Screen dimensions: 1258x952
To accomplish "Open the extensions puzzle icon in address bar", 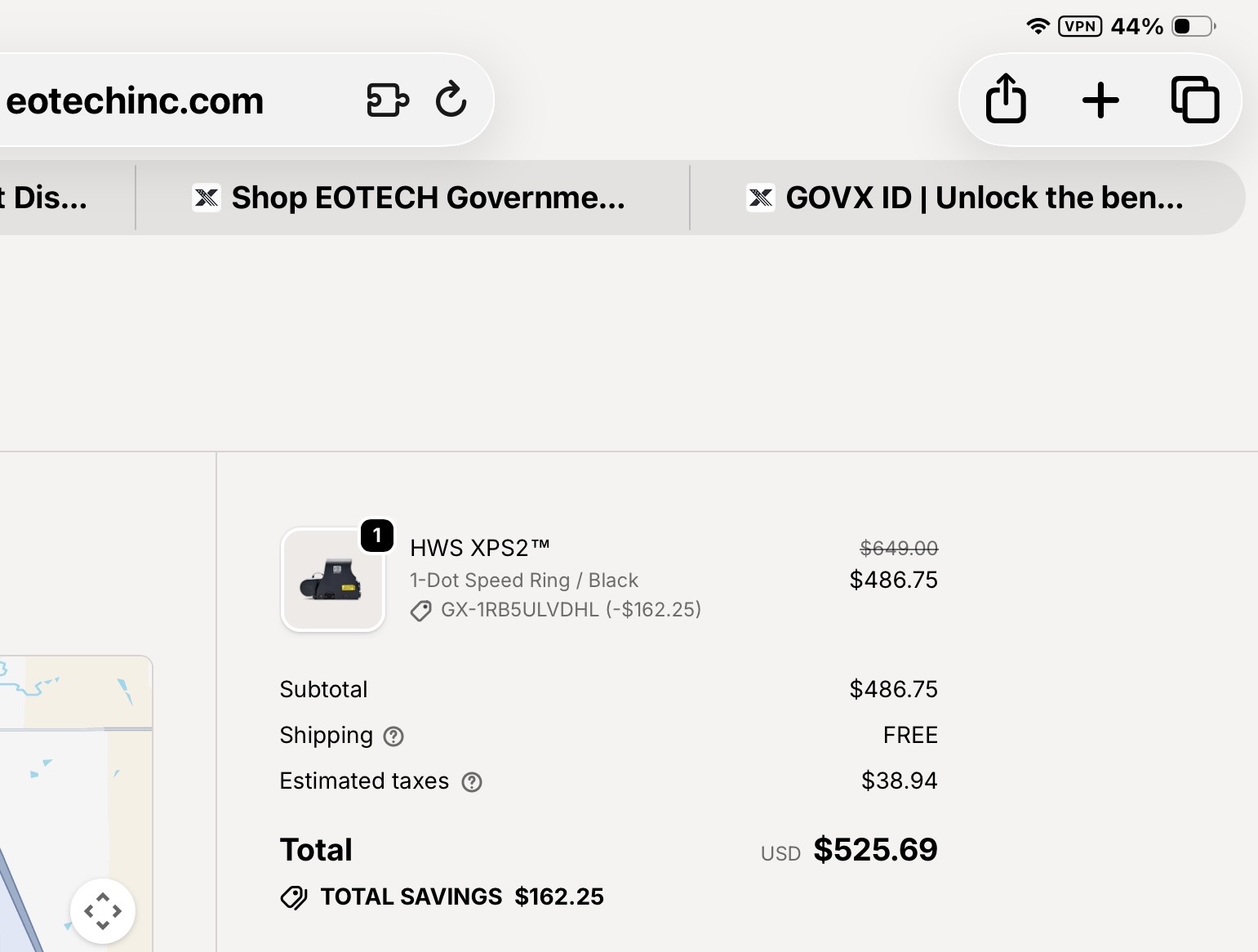I will [387, 100].
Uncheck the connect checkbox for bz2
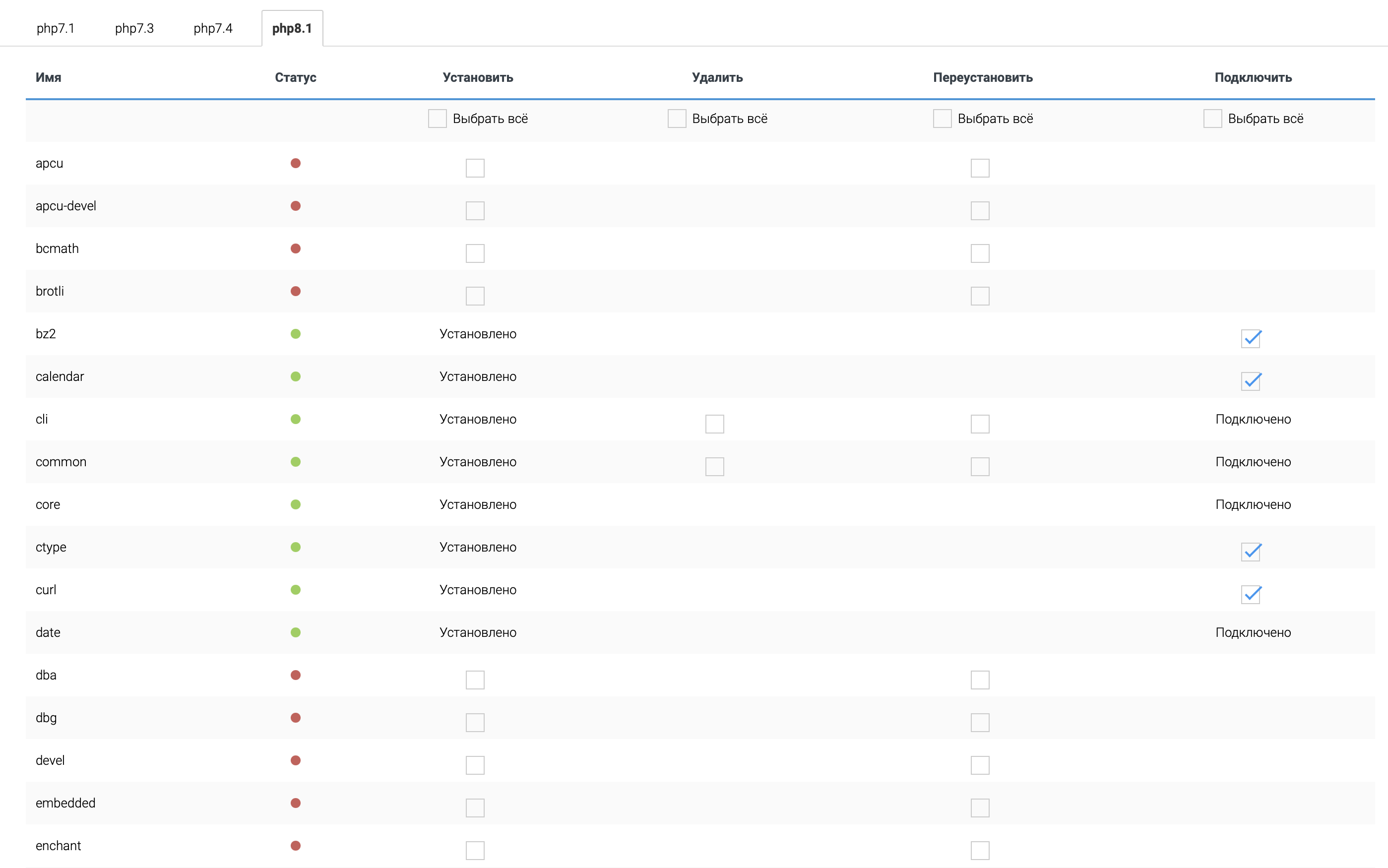1388x868 pixels. (x=1250, y=339)
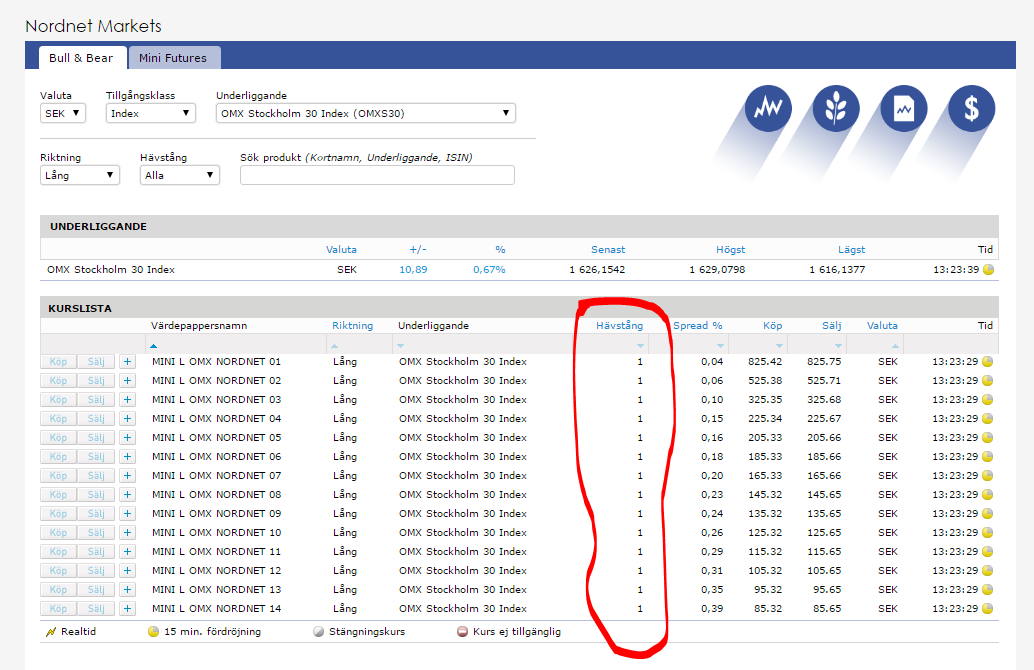Click the Sök produkt search field
This screenshot has height=670, width=1034.
pos(377,175)
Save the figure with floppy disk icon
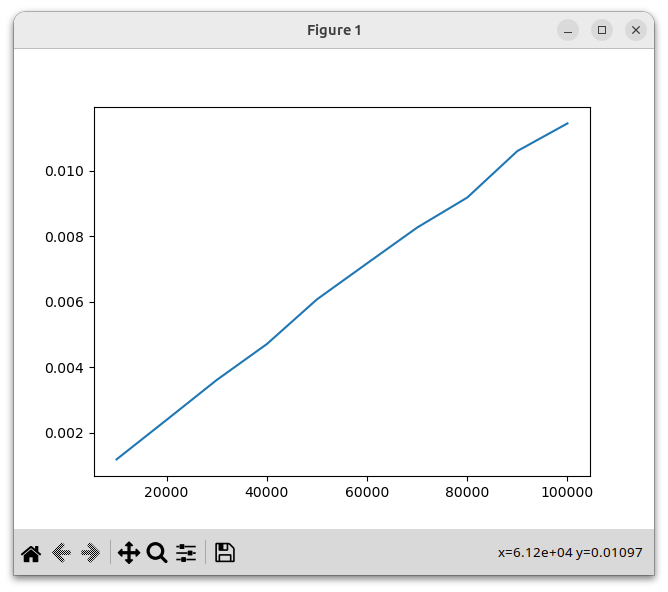This screenshot has width=668, height=592. (x=225, y=552)
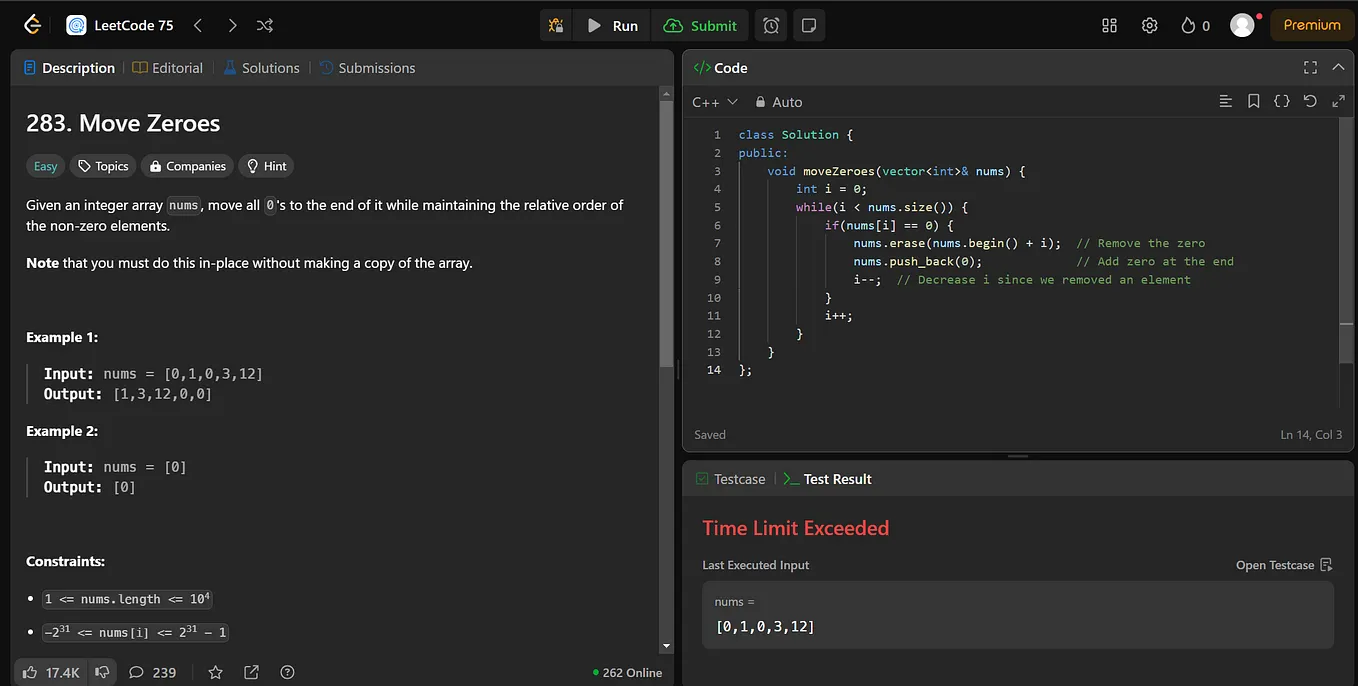The width and height of the screenshot is (1358, 686).
Task: Open the notes sticky icon
Action: 809,26
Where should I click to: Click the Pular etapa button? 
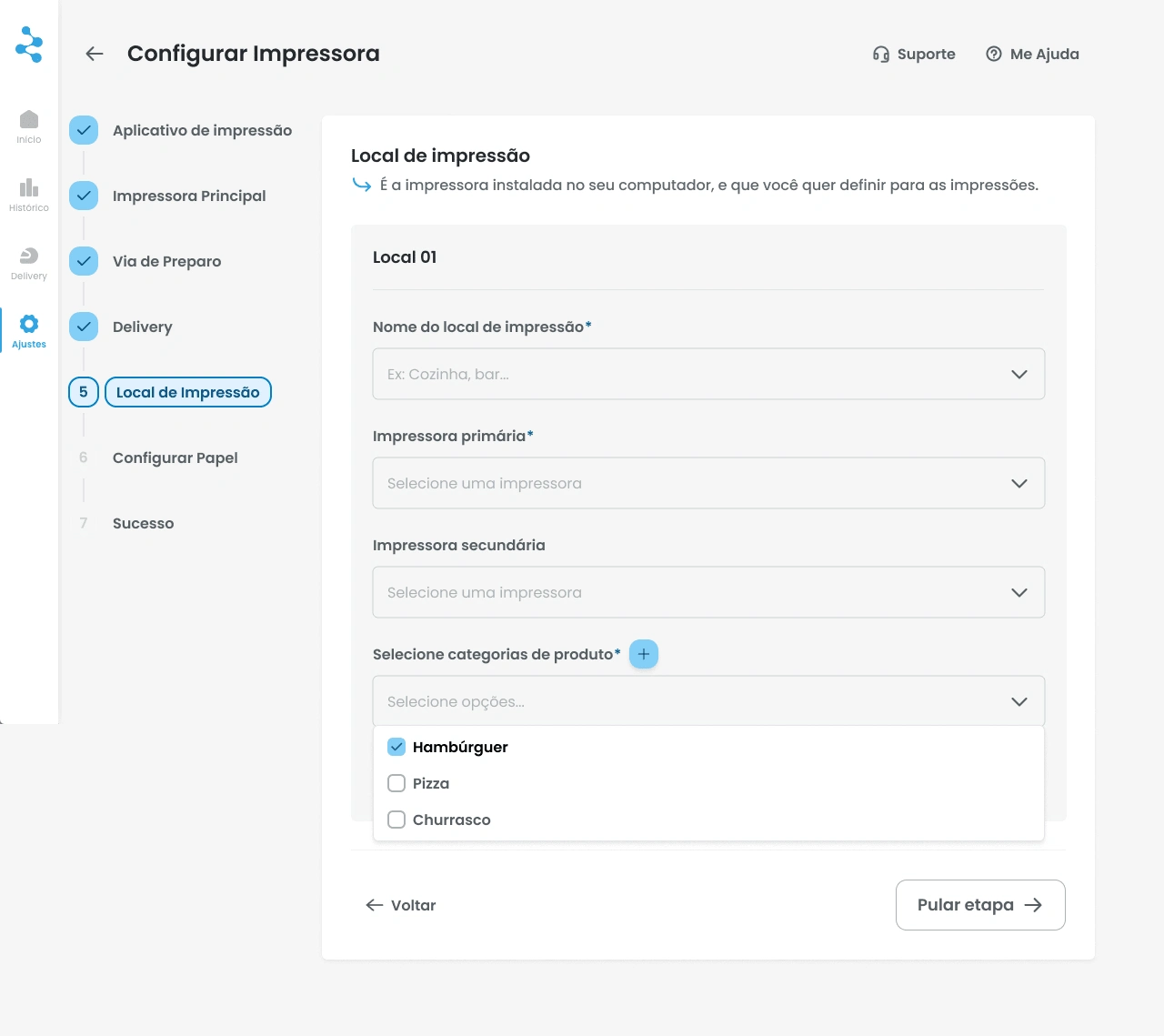[980, 905]
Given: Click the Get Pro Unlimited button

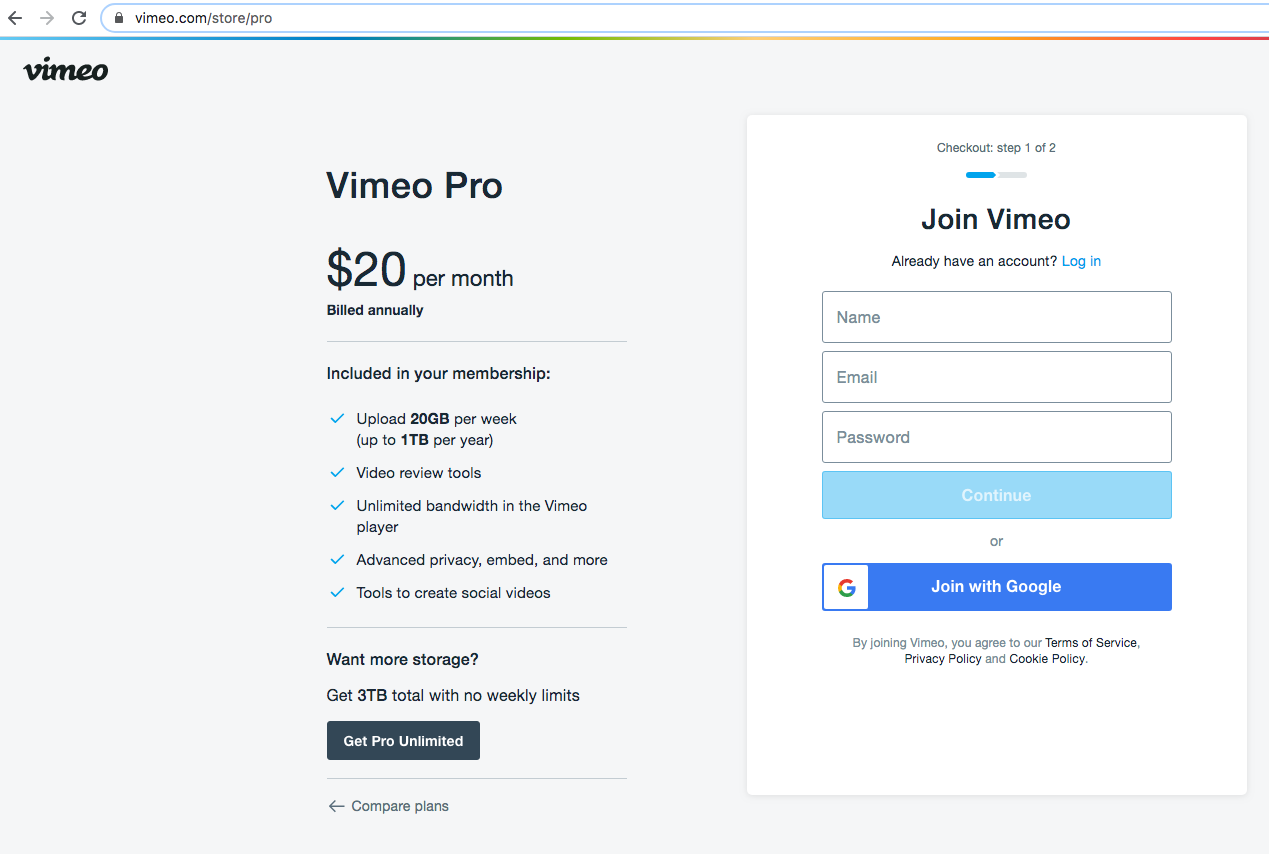Looking at the screenshot, I should coord(403,741).
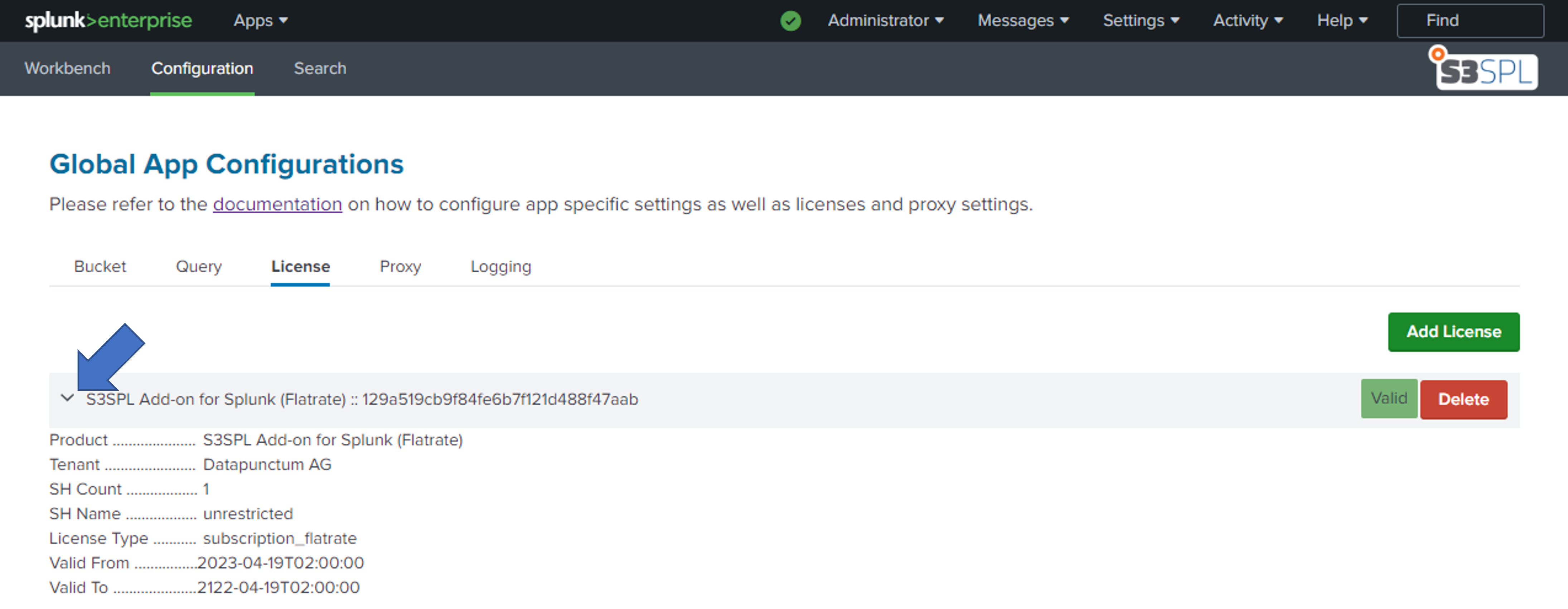Open the documentation link

tap(277, 204)
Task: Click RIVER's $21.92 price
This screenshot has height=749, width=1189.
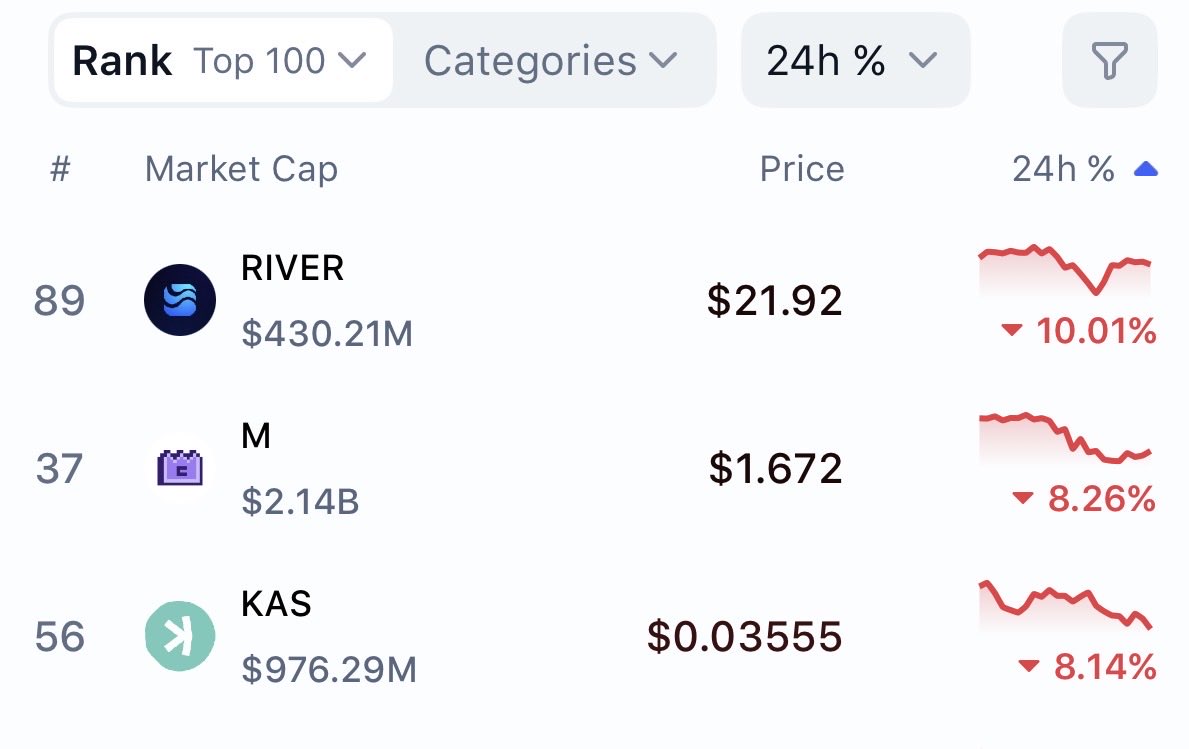Action: coord(774,300)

> TASK TO COMPLETE:
Render the material as a two-column CSV with the headers "request" and "answer", one row per request, putting its text in one quoted field and its answer in the other, with line breaks replaced by spaces. Start at the line that contains "Task: Click RIVER's $21.92 price" and continue through the end of the material, leaving out the pictures.

> RESULT OF THIS EXERCISE:
request,answer
"Task: Click RIVER's $21.92 price This screenshot has height=749, width=1189.","Action: coord(774,300)"